WORK TO DO:
A. Reproduce the part of the Metamath theorem page starting at "Description: Equivalence for" and ending at "x ] A. y ph )".
B. Summarize the Metamath theorem page in three sentences.

Metamath Proof Explorer

Theorem sb6f

Description: Equivalence for substitution when y is not free in ph . The implication "to the left" is sb2 and does not require the nonfreeness hypothesis. Theorem sb6 replaces the nonfreeness hypothesis with a disjoint variable condition on x , y and requires fewer axioms. Usage of this theorem is discouraged because it depends on ax-13 . (Contributed by NM, 2-Jun-1993) (Revised by Mario Carneiro, 4-Oct-2016) (New usage is discouraged.)

		Ref	Expression
	Hypothesis	sb6f.1	\|- F/ y ph
	Assertion	sb6f	\|- ( [ y / x ] ph <-> A. x ( x = y -> ph ) )

Proof

Step	Hyp	Ref	Expression
1		sb6f.1	\|- F/ y ph
2	1	nf5ri	\|- ( ph -> A. y ph )
3	2	sbimi	\|- ( [ y / x ] ph -> [ y / x ] A. y ph )
4		sb4a	\|- ( [ y / x ] A. y ph -> A. x ( x = y -> ph ) )
5	3 4	syl	\|- ( [ y / x ] ph -> A. x ( x = y -> ph ) )
6		sb2	\|- ( A. x ( x = y -> ph ) -> [ y / x ] ph )
7	5 6	impbii	\|- ( [ y / x ] ph <-> A. x ( x = y -> ph ) )

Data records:
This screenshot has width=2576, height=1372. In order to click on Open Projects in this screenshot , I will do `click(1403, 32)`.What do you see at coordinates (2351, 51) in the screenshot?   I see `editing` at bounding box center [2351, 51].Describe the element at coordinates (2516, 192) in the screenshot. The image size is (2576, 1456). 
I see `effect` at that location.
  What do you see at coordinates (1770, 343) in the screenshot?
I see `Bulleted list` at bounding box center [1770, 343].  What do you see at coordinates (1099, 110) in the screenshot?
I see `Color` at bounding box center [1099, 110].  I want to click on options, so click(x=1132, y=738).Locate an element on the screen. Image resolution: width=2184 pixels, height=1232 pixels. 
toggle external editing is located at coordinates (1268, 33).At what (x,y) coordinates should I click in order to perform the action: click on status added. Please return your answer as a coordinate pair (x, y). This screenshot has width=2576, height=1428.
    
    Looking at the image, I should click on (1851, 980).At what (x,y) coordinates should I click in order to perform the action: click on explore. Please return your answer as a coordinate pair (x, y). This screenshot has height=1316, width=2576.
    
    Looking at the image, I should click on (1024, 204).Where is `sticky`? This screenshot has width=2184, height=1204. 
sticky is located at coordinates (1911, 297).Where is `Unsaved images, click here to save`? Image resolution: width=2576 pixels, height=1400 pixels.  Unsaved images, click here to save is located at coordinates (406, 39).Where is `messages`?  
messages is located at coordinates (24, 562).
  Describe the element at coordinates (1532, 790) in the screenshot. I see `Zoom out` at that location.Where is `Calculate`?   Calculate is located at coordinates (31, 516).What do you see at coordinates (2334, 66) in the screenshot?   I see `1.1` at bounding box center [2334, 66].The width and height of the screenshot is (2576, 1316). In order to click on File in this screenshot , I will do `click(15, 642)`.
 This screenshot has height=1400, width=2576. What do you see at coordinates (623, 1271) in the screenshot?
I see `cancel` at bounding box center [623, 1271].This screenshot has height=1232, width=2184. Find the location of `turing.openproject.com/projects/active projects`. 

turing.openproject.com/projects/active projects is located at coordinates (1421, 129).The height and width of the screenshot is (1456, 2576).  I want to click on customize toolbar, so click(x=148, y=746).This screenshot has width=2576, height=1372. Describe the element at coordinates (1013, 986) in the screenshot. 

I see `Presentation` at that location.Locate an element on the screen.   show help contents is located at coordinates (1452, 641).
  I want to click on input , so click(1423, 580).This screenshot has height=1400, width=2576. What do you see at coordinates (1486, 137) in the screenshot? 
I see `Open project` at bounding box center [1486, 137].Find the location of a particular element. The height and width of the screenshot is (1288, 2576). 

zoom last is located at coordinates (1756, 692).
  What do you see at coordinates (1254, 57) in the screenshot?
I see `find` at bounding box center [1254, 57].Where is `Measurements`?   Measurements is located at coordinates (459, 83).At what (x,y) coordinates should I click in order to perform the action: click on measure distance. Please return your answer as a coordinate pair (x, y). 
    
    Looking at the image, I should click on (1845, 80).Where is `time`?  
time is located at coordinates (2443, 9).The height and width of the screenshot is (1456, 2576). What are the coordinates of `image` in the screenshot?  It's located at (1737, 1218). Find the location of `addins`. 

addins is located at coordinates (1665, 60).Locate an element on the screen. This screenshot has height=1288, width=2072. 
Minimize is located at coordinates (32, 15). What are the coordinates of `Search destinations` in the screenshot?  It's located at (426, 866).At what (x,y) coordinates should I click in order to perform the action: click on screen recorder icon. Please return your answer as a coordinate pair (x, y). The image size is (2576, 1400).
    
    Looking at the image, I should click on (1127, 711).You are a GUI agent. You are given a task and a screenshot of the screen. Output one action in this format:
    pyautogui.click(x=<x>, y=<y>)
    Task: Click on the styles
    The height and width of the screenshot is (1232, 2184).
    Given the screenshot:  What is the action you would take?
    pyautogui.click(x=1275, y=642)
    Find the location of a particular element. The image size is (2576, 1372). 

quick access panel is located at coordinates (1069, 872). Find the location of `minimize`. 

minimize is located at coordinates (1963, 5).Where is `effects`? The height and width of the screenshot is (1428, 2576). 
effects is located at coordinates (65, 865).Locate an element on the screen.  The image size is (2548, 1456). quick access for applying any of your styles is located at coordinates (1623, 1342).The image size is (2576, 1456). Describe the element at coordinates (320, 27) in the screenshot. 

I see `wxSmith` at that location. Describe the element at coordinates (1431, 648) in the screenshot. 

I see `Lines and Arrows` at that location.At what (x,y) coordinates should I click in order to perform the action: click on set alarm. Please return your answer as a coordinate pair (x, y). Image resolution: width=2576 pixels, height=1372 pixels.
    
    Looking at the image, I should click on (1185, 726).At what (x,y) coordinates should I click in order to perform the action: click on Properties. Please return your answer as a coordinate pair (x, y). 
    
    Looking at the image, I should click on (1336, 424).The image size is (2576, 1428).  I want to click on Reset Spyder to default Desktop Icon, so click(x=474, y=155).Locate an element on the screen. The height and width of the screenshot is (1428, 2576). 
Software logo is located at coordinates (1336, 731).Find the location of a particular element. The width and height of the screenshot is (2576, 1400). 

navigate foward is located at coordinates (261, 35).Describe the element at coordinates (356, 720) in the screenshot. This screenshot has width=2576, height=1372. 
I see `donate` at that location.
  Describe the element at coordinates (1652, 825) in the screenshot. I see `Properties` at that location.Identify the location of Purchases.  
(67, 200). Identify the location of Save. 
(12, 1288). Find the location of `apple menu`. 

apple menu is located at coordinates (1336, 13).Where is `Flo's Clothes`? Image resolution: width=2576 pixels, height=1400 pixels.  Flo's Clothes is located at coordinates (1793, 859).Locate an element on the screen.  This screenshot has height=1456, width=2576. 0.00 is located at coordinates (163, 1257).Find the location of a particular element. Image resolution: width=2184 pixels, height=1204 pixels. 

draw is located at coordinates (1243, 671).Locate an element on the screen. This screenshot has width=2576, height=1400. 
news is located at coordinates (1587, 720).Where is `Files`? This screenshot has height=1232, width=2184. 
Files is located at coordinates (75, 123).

RESPONSES:
A.
Description: Equivalence for substitution when y is not free in ph . The implication "to the left" is sb2 and does not require the nonfreeness hypothesis. Theorem sb6 replaces the nonfreeness hypothesis with a disjoint variable condition on x , y and requires fewer axioms. Usage of this theorem is discouraged because it depends on ax-13 . (Contributed by NM, 2-Jun-1993) (Revised by Mario Carneiro, 4-Oct-2016) (New usage is discouraged.)

		Ref	Expression
	Hypothesis	sb6f.1	\|- F/ y ph
	Assertion	sb6f	\|- ( [ y / x ] ph <-> A. x ( x = y -> ph ) )

Proof

Step	Hyp	Ref	Expression
1		sb6f.1	\|- F/ y ph
2	1	nf5ri	\|- ( ph -> A. y ph )
3	2	sbimi	\|- ( [ y / x ] ph -> [ y / x ] A. y ph )

B. Theorem sb6f states that substituting y for x in ph is equivalent to "for all x, x = y implies ph," under the hypothesis that y is not free in ph. Its proof derives one implication from nf5ri, sbimi, sb4a and syl, takes the other implication from sb2, and joins them with impbii. Usage of the theorem is discouraged because it depends on ax-13, and theorem sb6 replaces the nonfreeness hypothesis with a disjoint variable condition and requires fewer axioms.